The Four Stages
1. Data collection & cleaning — Scrape public repos, deduplicate, filter for quality and licenses, remove PII. Shrink 67 TB to ~32 TB of clean code.
2. Pre-training — Next-token prediction on trillions of tokens with FIM augmentation. Teaches syntax, semantics, and patterns across 600+ languages. Takes weeks on thousands of GPUs.

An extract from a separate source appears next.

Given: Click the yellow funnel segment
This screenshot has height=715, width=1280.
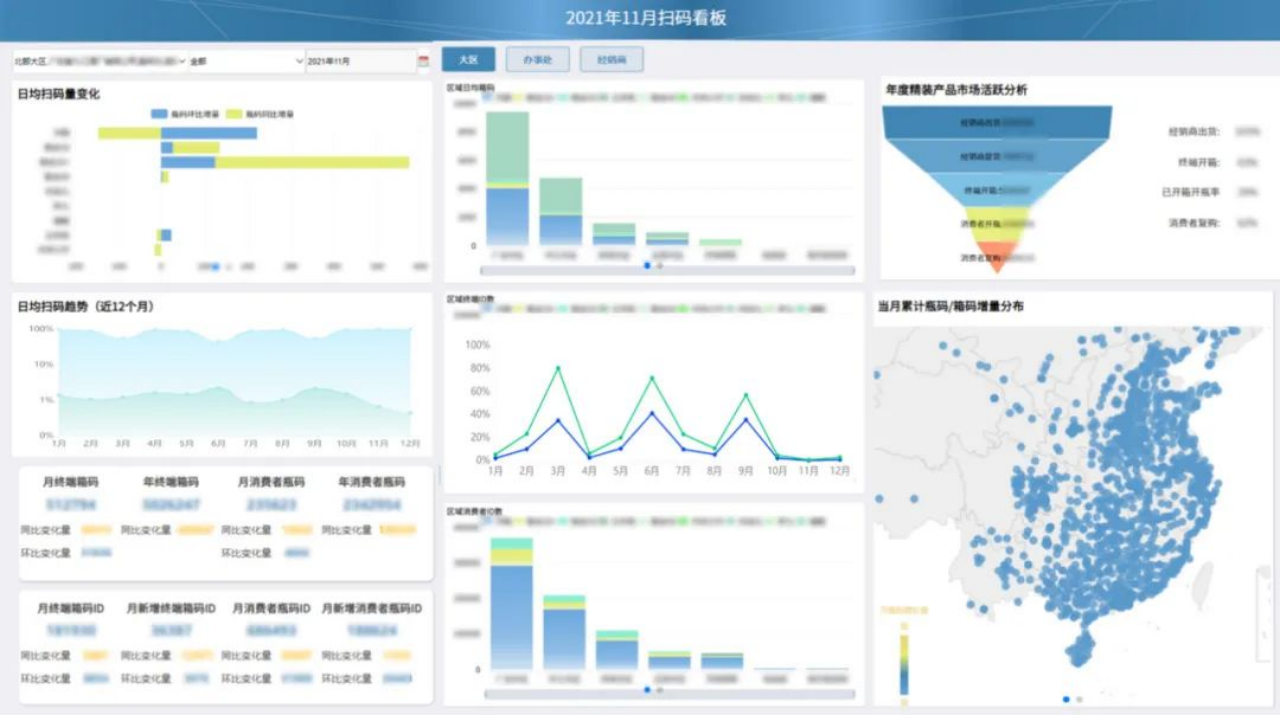Looking at the screenshot, I should pos(995,224).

3. Instruction tuning — SFT on (instruction, code) pairs. Teaches the model to follow natural language requests and produce structured responses.
4. Alignment — RLHF and/or execution-based RL. Optimizes for code that actually works, is safe, and follows best practices.
What Makes Code Models Special
Compared to general LLMs, code models have three unique advantages in training:
• Verifiable output — code can be executed and tested, providing objective reward signals
• Structured data — code has syntax rules, type systems, and dependency graphs that provide learning signal
• Repository context — files relate to each other through imports and dependencies, teaching cross-file reasoning
Key insight: The training pipeline explains both the strengths and weaknesses of code AI. It’s brilliant at patterns it’s seen millions of times (common algorithms, popular frameworks). It struggles with novel architectures, proprietary APIs, and code that doesn’t exist in public repos — because it literally has never seen them.